Let be $E$ a $\mathbb{K}$-vectorial space and $T^{2}E$ the space of $(0,2)$-tensors, $g ^{\otimes 2}: T^{2}E\times T^{2}E\rightarrow \mathbb{K}$ such that $(e_1\otimes e_2,v_1\otimes v_2)\rightarrow g(e_1,v_1)g(e_2,v_2)$ show that if $g\in im(\iota g ^{\otimes 2})$ then $\iota g$ is injective, where $\iota$ is the interior contraction defined like:
$\iota: Bil_{\mathbb{K}}(E,V;\mathbb{K})\rightarrow Lin_{\mathbb{K}}(E,Lin_{\mathbb{K}}(V,\mathbb{K}))$ such that $ f\rightarrow \iota f$ where $\iota f: E\rightarrow Lin_{\mathbb{K}}(V,\mathbb{K})$ $e\rightarrow\iota_e f$ where $\iota_e f:V\rightarrow \mathbb{K}$ $v\rightarrow \iota_e f(v):=f(e,v)$.

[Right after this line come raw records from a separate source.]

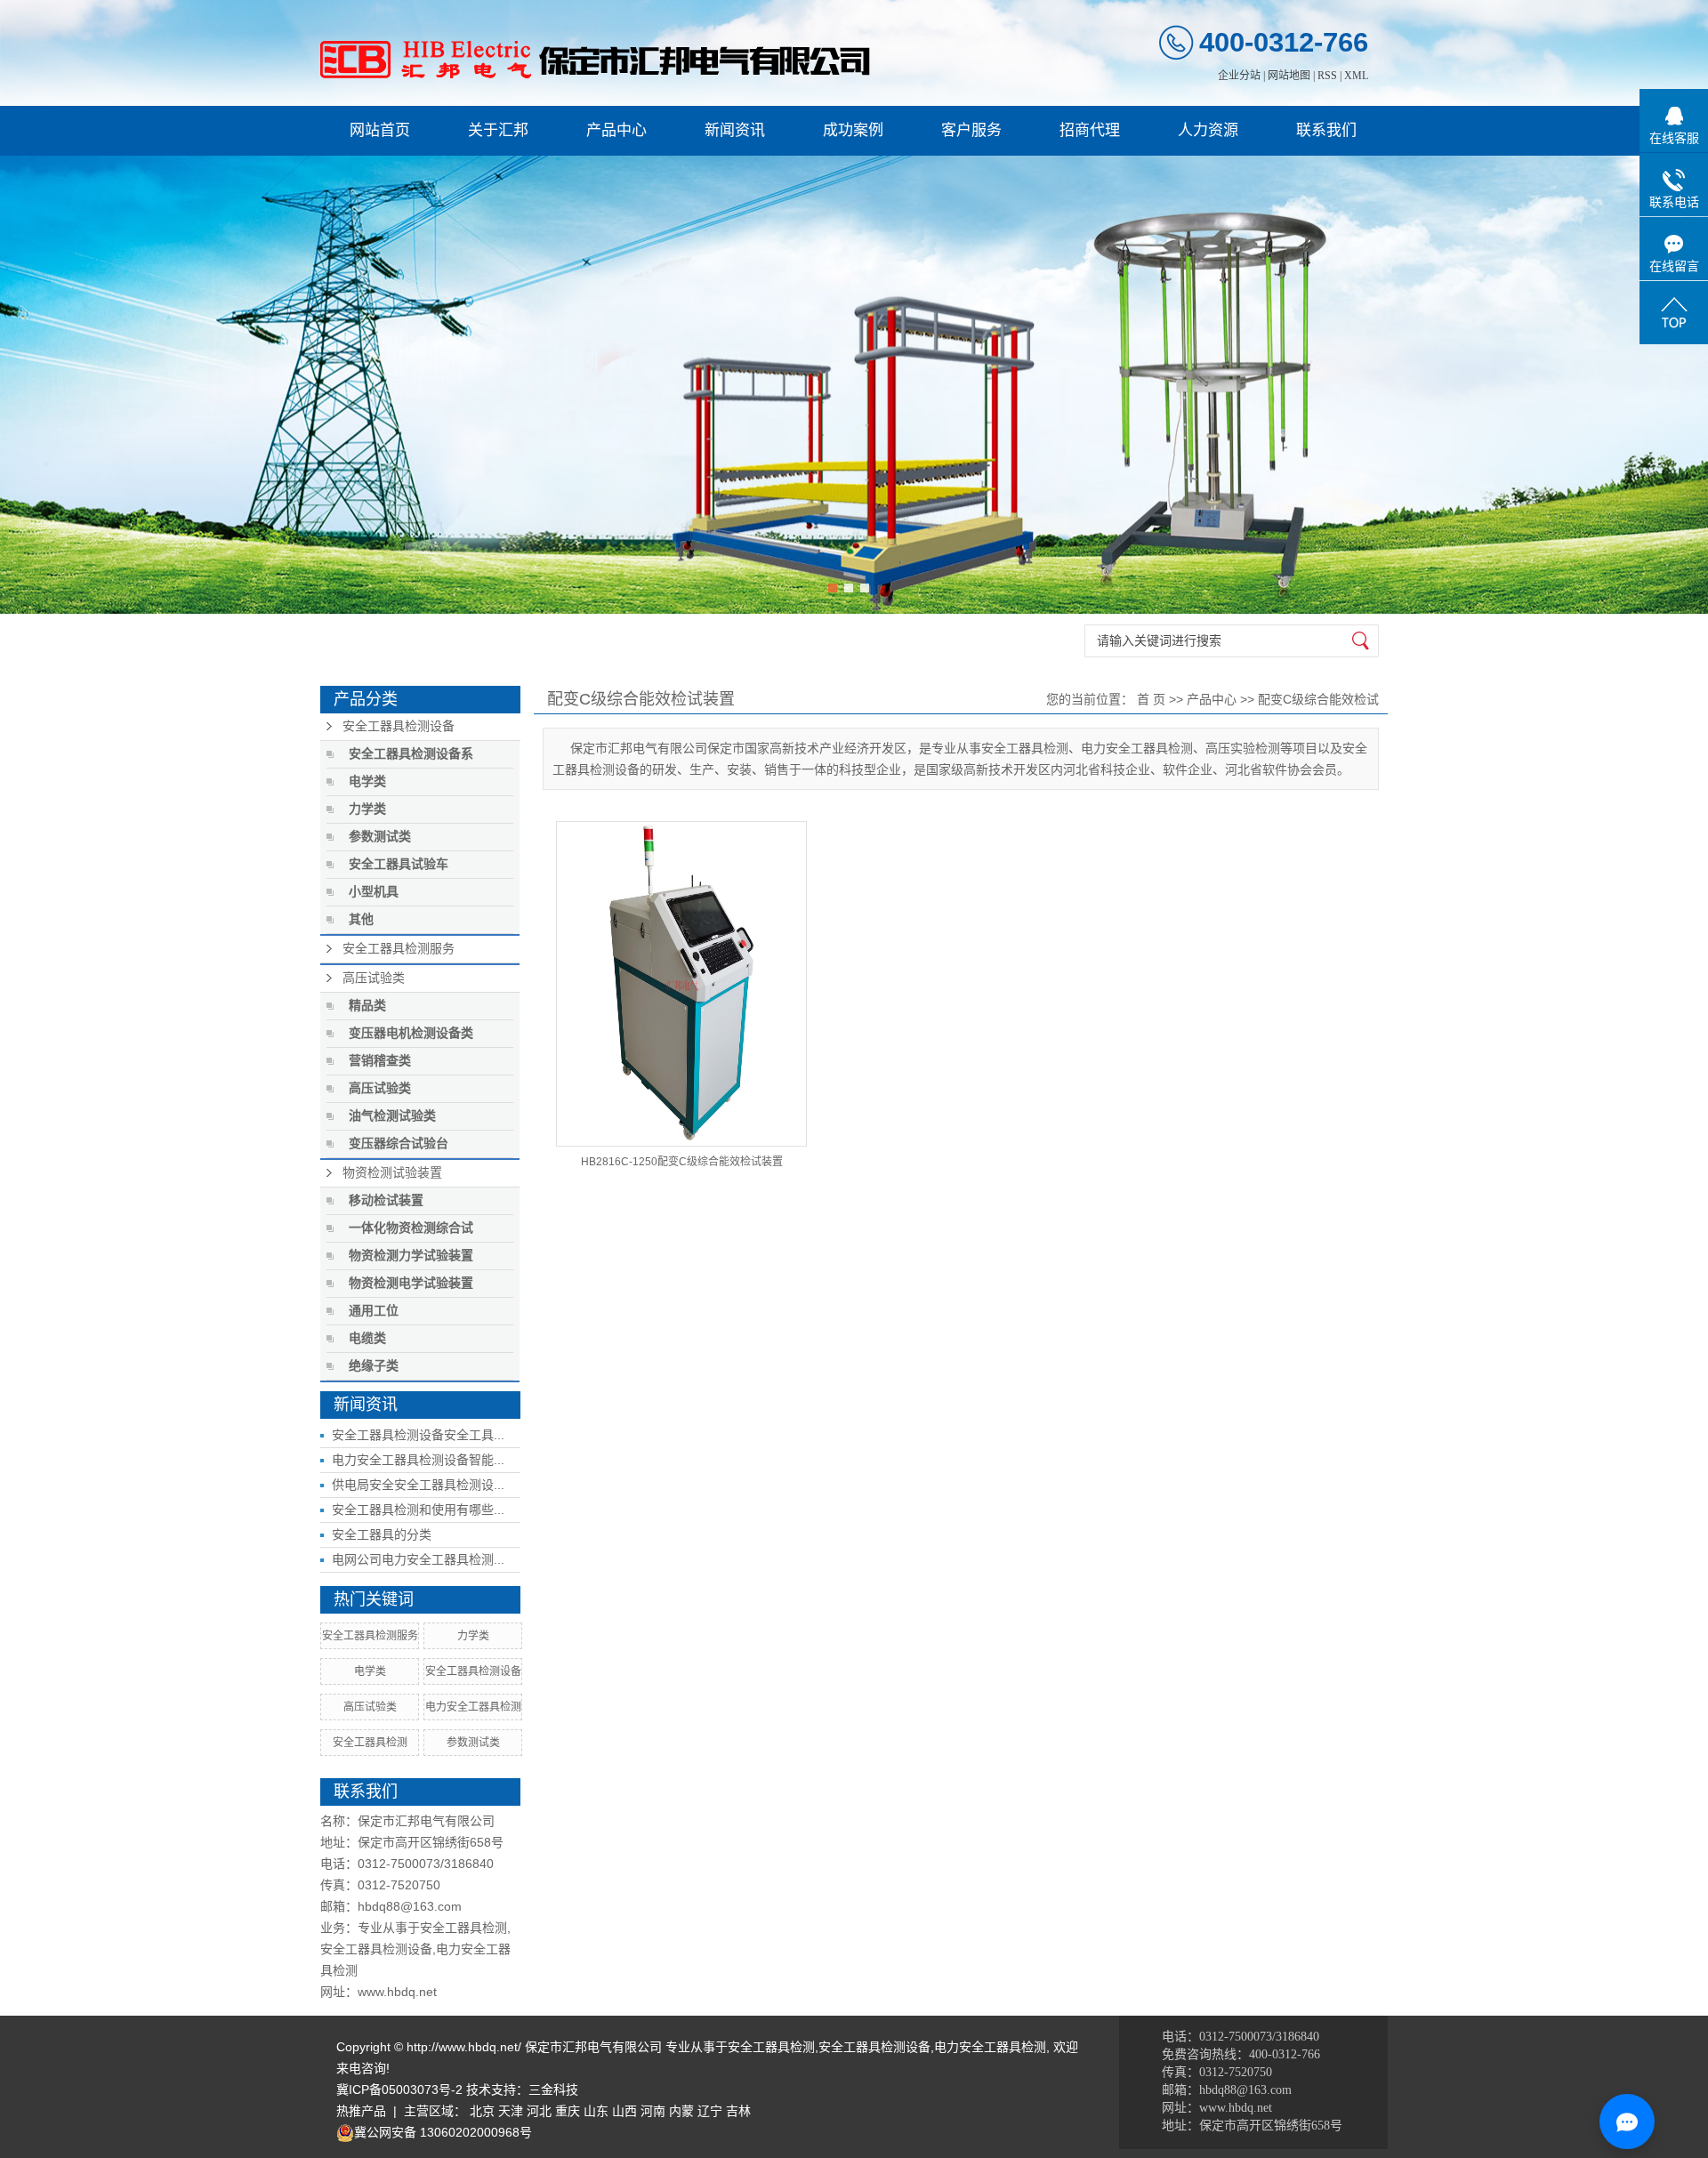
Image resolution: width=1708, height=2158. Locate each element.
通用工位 (374, 1310)
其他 (361, 919)
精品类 (367, 1005)
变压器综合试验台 (398, 1143)
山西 (624, 2111)
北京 (482, 2111)
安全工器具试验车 (398, 864)
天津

In fact this is a if and only if, only that I have already managed to demonstrate a side, something important that I found is that: $ker(\iota g ^{\otimes 2})=${$e_1\otimes e_2 / e_1\in ker(\iota g)\lor e_2\in ker(\iota g)$} then I think it's enough to see that the kernel of $\iota g ^{\otimes 2}$ is {$0$} but that's where I stop.